* **TEXT SEGMENT**
>> START
The angle $\theta$ between two vectors $x, y \in $\mathbb{R}^n$ satisfies

$$x^T y = ||x||_2 ||y||_2 \cos \theta $$

or in a less rigorous way of expressing

$$\cos \theta = \frac{x^T y }{||x|| ||y||}$$

A set of vectors $x_1, \cdots, x_k$ are __orthogonal vectors__ if they are
pairwise orthogonal, that is, if $x_i^T x_j = 0$ for all $i \neq j$. For 
instance, if $x$ and $y$ are orthogonal, then 

$$||x+y||_2^2 = ||x||^2 + ||y||^2$$

For the subspace $S$ of $\mathbb{R}^n$, we define the __orthogonal complement__
of $S$, denoted $S^{\perp}$, to be the set of vectors in $\mathbb{R}^n$ which
are orthogonal to $S$.

This means we have 

$$\text{dim}(S) + \text{dim}(S^{\perp}) = n $$

We can use the __Cauchy-Schwarz__ inequality (and the more general __Hölder's inequality__)
to bound a dot product of vectors by the norms of the vectors.
>> END
* **ROWS**
>> START
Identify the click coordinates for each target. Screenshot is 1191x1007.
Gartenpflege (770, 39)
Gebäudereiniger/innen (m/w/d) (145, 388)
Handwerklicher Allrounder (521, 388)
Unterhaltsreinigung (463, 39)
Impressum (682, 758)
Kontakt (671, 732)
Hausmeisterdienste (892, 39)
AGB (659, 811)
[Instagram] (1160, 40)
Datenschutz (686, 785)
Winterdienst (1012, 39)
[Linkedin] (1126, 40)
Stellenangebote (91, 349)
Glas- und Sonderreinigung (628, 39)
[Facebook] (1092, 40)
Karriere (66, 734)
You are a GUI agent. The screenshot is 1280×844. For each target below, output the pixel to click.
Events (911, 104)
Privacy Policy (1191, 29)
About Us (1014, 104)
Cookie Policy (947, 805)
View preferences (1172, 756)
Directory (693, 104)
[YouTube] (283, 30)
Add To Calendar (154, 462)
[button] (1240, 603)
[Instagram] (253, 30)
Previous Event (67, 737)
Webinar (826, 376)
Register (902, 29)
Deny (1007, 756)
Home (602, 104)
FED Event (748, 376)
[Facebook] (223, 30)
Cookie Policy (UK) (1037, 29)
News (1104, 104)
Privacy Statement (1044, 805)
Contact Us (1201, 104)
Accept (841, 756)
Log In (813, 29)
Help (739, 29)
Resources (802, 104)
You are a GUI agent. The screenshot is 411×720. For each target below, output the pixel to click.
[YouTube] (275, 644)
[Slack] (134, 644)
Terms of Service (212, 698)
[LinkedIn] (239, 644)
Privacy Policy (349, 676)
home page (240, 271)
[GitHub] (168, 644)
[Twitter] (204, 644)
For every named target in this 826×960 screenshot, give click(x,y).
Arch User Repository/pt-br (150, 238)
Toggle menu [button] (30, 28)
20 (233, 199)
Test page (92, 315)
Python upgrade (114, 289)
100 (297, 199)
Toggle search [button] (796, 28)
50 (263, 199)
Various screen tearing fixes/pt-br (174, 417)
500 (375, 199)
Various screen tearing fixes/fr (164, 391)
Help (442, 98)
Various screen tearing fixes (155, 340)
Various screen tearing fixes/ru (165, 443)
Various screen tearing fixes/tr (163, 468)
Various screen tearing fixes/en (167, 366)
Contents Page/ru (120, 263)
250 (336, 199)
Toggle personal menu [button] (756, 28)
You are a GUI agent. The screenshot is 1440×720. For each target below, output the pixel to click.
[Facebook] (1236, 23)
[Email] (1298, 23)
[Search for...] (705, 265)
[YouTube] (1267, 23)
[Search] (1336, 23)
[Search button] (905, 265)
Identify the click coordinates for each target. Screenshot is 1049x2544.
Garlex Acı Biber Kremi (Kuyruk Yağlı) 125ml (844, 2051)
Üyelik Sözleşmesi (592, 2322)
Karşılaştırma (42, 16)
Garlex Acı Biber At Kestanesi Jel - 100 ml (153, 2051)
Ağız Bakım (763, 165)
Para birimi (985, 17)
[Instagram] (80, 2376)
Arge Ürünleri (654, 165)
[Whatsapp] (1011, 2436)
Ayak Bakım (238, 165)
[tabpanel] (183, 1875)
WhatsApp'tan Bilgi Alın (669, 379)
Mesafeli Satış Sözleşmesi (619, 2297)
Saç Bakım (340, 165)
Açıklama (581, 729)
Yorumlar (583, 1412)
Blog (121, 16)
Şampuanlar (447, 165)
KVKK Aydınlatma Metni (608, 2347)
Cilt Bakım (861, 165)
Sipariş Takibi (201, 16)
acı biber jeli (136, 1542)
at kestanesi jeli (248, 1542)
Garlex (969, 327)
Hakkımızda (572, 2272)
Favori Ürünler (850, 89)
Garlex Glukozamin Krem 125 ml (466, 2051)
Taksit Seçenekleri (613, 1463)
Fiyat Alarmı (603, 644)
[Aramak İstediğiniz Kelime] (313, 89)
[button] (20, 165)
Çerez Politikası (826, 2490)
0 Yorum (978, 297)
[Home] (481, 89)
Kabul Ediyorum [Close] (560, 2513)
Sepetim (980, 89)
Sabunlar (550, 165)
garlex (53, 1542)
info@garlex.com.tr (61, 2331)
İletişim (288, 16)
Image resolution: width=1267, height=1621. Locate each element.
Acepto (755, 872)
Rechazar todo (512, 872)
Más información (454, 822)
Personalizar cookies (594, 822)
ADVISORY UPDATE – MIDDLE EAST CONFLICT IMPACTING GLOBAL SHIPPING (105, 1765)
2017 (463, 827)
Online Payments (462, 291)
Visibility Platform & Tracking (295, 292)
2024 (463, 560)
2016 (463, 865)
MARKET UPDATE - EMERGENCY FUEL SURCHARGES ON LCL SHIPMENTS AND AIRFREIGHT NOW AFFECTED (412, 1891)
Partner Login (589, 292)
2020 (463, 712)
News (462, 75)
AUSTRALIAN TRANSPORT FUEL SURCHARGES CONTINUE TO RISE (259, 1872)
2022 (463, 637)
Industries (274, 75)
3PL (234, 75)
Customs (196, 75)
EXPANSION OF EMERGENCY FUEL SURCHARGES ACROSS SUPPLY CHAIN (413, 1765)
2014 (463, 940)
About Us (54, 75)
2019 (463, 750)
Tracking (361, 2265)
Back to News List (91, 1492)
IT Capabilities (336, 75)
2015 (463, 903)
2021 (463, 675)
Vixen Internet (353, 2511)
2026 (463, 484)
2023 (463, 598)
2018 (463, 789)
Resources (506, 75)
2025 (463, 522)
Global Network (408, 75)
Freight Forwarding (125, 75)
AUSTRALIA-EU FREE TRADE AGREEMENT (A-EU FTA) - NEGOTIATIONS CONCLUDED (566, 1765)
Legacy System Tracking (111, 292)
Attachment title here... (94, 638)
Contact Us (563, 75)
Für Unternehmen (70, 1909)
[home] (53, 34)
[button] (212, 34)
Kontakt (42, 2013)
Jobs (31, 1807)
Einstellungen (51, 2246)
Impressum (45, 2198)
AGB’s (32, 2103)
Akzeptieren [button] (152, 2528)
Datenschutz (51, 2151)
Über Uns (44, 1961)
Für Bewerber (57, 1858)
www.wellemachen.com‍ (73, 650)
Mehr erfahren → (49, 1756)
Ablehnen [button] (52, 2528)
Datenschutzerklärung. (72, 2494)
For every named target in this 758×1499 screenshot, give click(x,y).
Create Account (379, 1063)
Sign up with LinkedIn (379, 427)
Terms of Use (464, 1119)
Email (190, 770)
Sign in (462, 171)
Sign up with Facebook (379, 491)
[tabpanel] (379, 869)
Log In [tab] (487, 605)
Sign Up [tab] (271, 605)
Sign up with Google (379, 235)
>> END
* **GIVEN PROBLEM A**
Extract the stretch of the orthogonality passage that begins at the words "For the subspace" and ends after the words "of the vectors.".
* **GIVEN PROBLEM B**
In the orthogonality passage, what can the Cauchy-Schwarz inequality be used to do?
* **GIVEN PROBLEM C**
Carry the orthogonality passage forward from its final sentence.
The listing has no connection to the orthogonality passage.

* **TASK OUTPUT A**
For the subspace $S$ of $\mathbb{R}^n$, we define the __orthogonal complement__
of $S$, denoted $S^{\perp}$, to be the set of vectors in $\mathbb{R}^n$ which
are orthogonal to $S$.

This means we have 

$$\text{dim}(S) + \text{dim}(S^{\perp}) = n $$

We can use the __Cauchy-Schwarz__ inequality (and the more general __Hölder's inequality__)
to bound a dot product of vectors by the norms of the vectors.

* **TASK OUTPUT B**
It can be used to bound a dot product of vectors by the norms of the vectors.

* **TASK OUTPUT C**
Hölder's inequality says that for any vectors $x, y$ and positive numbers
$p, q$ so that $1/p + 1/q = 1$, 

$$|x^Ty| \leq ||x||_p ||y||_q$$

When specialized to $p = q = 2$. We get the __Cauchy-Schwarz inequality__. For
any vectors $x$ and $y$, 

$$|x^Ty| \leq ||x||_2 ||y||_2 $$

For a complex matrix, we define the __conjugate transpose__ of $A$, denoted 
$A^H$, to be the matrix that we get when we take the entry-wise complex conjugate
of $A^T$. That is, the $(i, j)$ entry of $A^H$ is $\overline{a_{ji}}$

Suppose we want to calculate the conjugate transpose of the 
following matrix $\boldsymbol{A}$.

$$
\boldsymbol{A}=\left[\begin{array}{ccc}
1 & -2-i & 5 \\
1+i & i & 4-2 i
\end{array}\right]
$$
We first transpose the matrix:
$$
\boldsymbol{A}^{\top}=\left[\begin{array}{cc}
1 & 1+i \\
-2-i & i \\
5 & 4-2 i
\end{array}\right]
$$
Then we conjugate every entry of the matrix:
$$
\boldsymbol{A}^{\mathrm{H}}=\left[\begin{array}{cc}
1 & 1-i \\
-2+i & -i \\
5 & 4+2 i
\end{array}\right]
$$

A __symmetric__ matrix is such t hat 

$$A^T = A$$

A __skew-symmetric matrix__ is such that 

$$A^T = - A$$

A __Hermitian__ matrix is such that 

$$A^H = A$$

A __skew-Hermitian__ matrix has 

$$A^H = -A$$

## Algebra of matrix

$$(AB)C = A(BC)$$

$$(AB)^T = B^T A^T$$

$$(A \pm B)^T = A^T \pm B^T$$

$$A^{-1} A = AA^{-1} = I $$

If $A$ is square and not invertible, we say that it is __singular__. 

## Sherman-Morrison-Woodbury formula

We will learn different ways to calculate matrix inverse later, but here is
one useful tool that you can think about now.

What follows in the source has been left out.